RECORDS SHOWN -
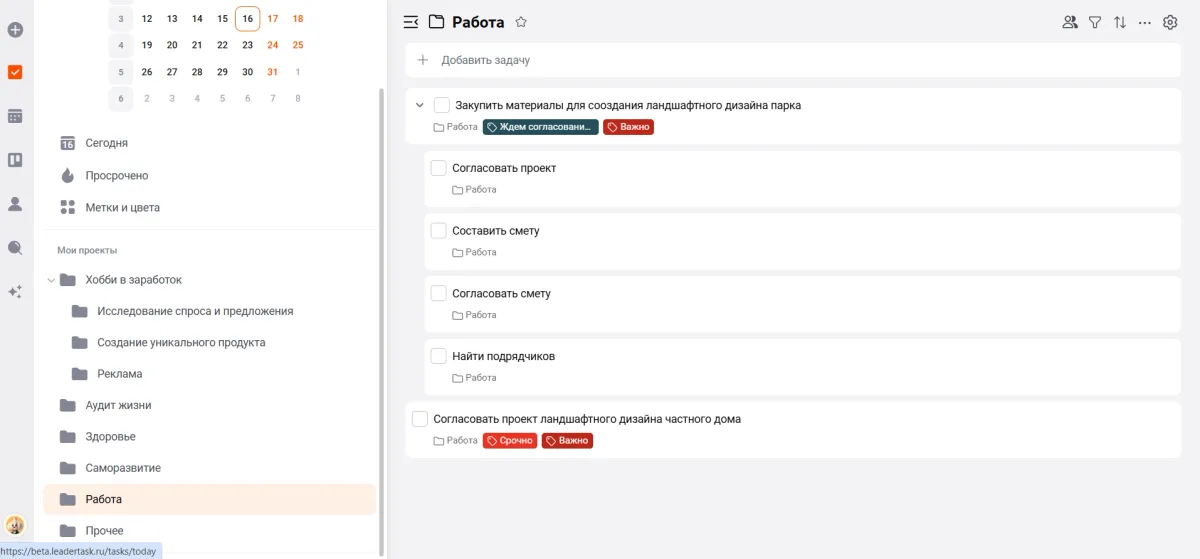Image resolution: width=1200 pixels, height=559 pixels.
Task: Tick the Найти подрядчиков checkbox
Action: pyautogui.click(x=438, y=356)
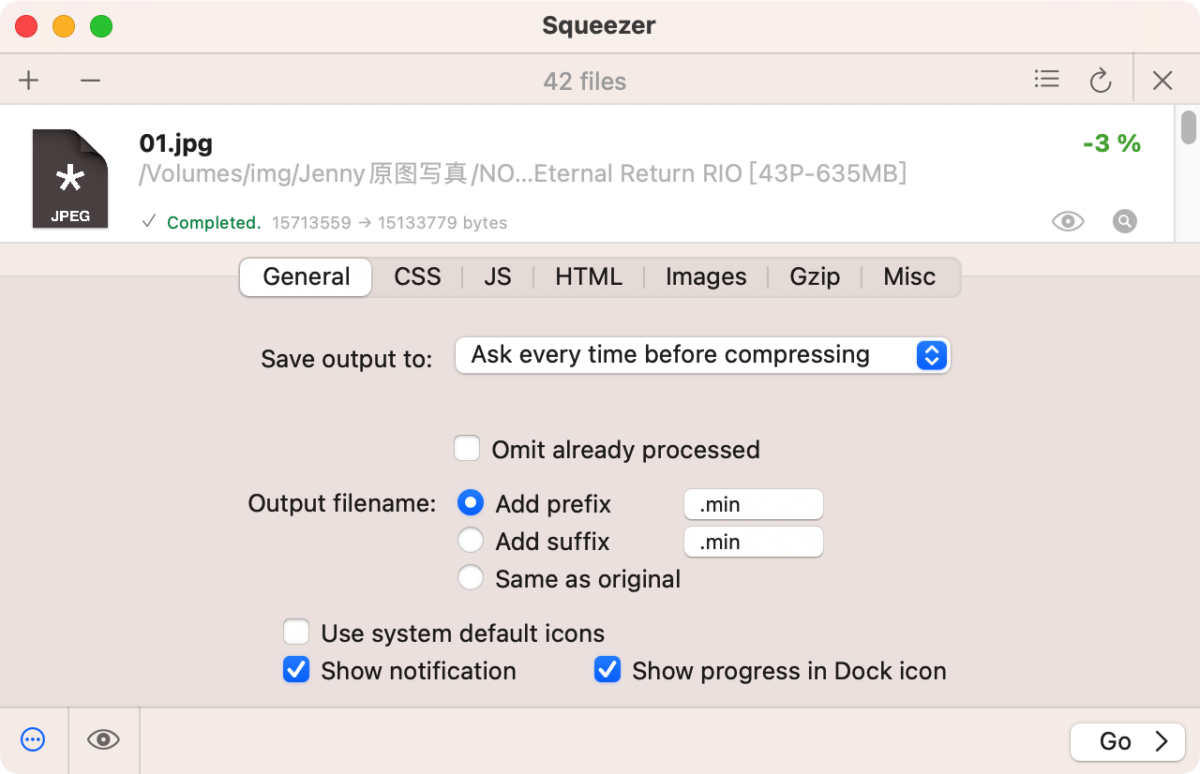Click the refresh arrow icon
This screenshot has width=1200, height=774.
[x=1100, y=81]
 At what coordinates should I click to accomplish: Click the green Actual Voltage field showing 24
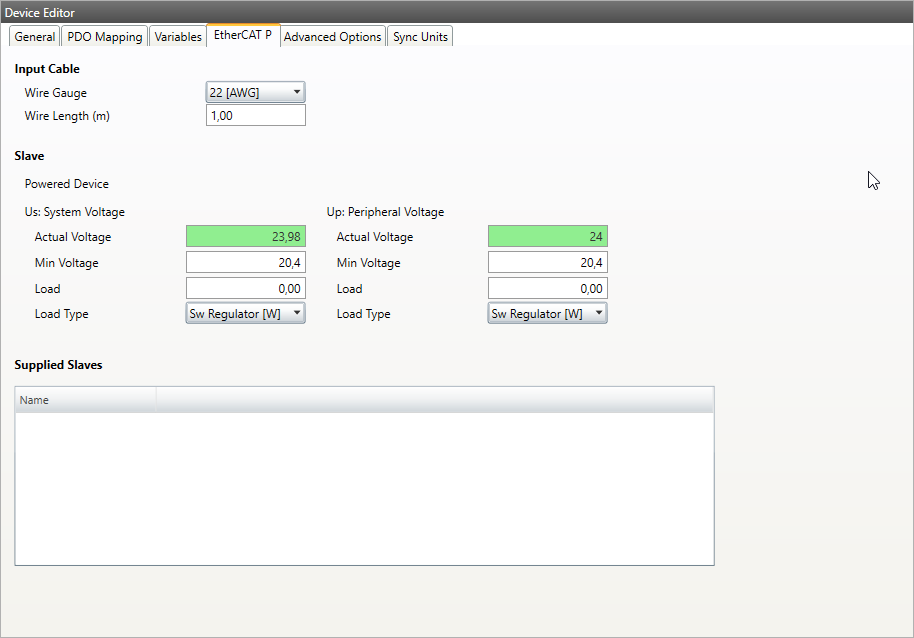click(547, 236)
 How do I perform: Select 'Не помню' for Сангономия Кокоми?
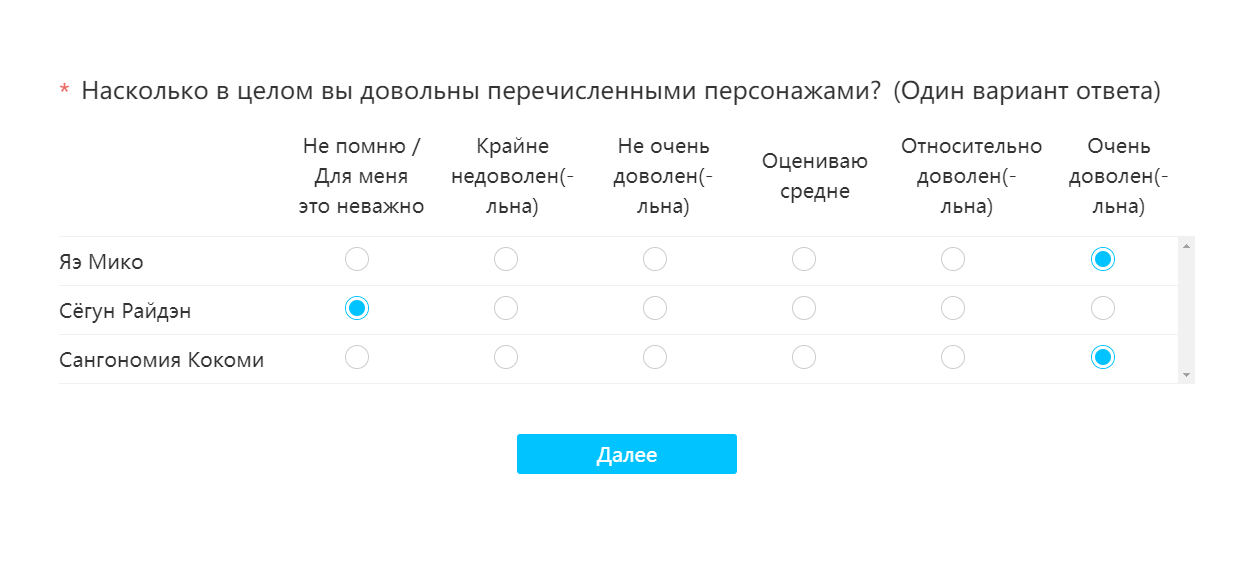[357, 357]
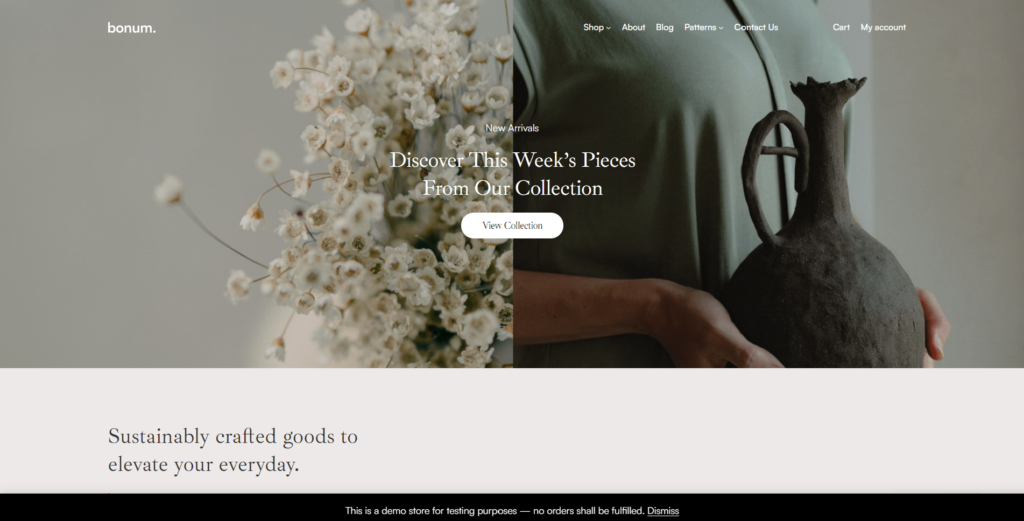Select the Patterns menu label
The width and height of the screenshot is (1024, 521).
coord(700,27)
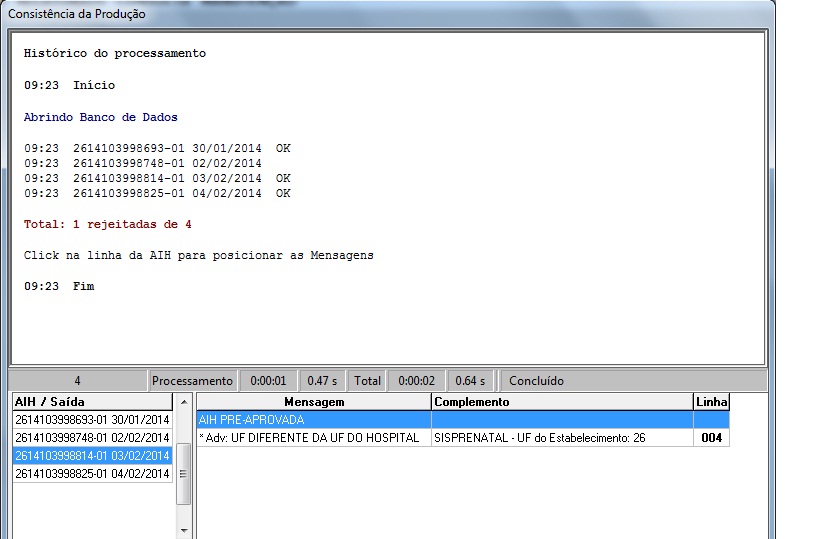
Task: Click the Linha column header
Action: tap(711, 401)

EXERCISE OBJECTIVE -
Please transcribe exactly the lines from the one containing "How do I perform: Select" through the final line of the data, including both, and nothing else. Pictures are to be left out.

SOLUTION FOR THIS TASK -
 How do I perform: Select 'Не помню' for Сангономия Кокоми?
[357, 357]
Select the Patterns menu label
The width and height of the screenshot is (1024, 521).
coord(700,27)
Task: Click the Linha column header
Action: tap(711, 401)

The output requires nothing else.